Mother Philomena’s Dragon Breath Good Karma Chili
1 tablespoon olive oil
1 large Vidalia onion, chopped3 cloves garlic, minced
1 red bell pepper, chopped
1 pound lean ground beef
1 pound beef sirloin, cubed
1 tablespoon cumin
1 tablespoon cocoa powder
1 teaspoon oregano
1 teaspoon cayenne
1 teaspoon coriander
1 (14 ½ ounce) can diced tomatoes
1 can dark beer
1 cup strong coffee (or 1 tablespoon instant espresso)
2 (6 ounce) cans tomato paste
1 can beef broth
¼ cup brown sugar
3 ½ tablespoons chili sauce
4 dried guajillo peppers (Penzey’s)
1 teaspoon Aleppo pepper (Penzey’s)
1 teaspoon dried jalapeno pepper (Penzey’s)
1 16 ounce package Rancho Gordo tepary beans, precooked.
Salt to taste
Heat oil in large sauté pan.
Cook onions, garlic, and bell pepper until onions are translucent. Add cumin, cocoa, oregano, cayenne, and coriander and cook about 2 minutes then put mixture into crockpot.
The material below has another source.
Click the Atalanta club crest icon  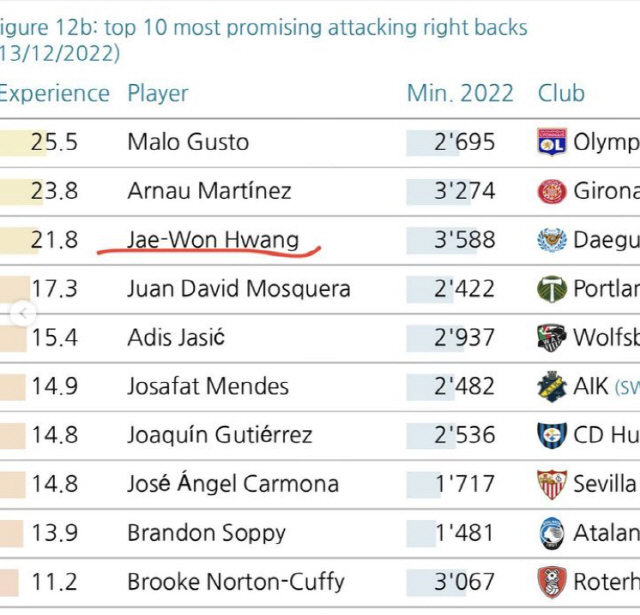pos(552,533)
Add ground beef to sauté pan (add more oil if necessary) and cook until brown. Add to crockpot.
Add steak cubes to sauté pan (add more oil if necessary) and cook until brown. Add to crockpot.
Add tomatoes, beer, coffee, tomato paste, beef broth, brown sugar, and chili sauce to crockpot.
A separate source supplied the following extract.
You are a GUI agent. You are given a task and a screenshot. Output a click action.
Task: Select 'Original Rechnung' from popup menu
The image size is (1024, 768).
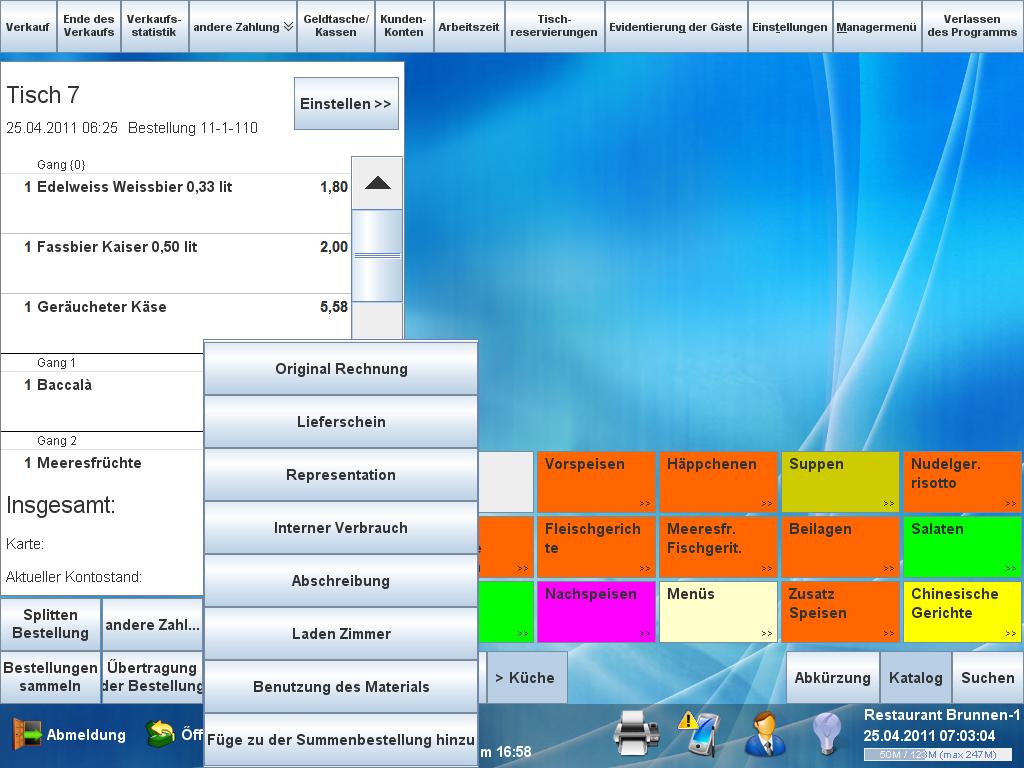(341, 369)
Chop stems off and remove seeds from guajillo chilies, tear them into pieces and put in food processor with about 1 cup of the liquid from the chili. Process until relatively smooth and add to crockpot.
Add Aleppo pepper and jalapeno to crockpot.
Simmer on low for about 4 hours.
Let rest in refrigerator overnight.
Add precooked beans and cook on low another 4 hours. (I used about ½ of the precooked 1 pound of beans—add as much as you like. The entire package would not be too much.)
Adjust seasonings and add salt to taste.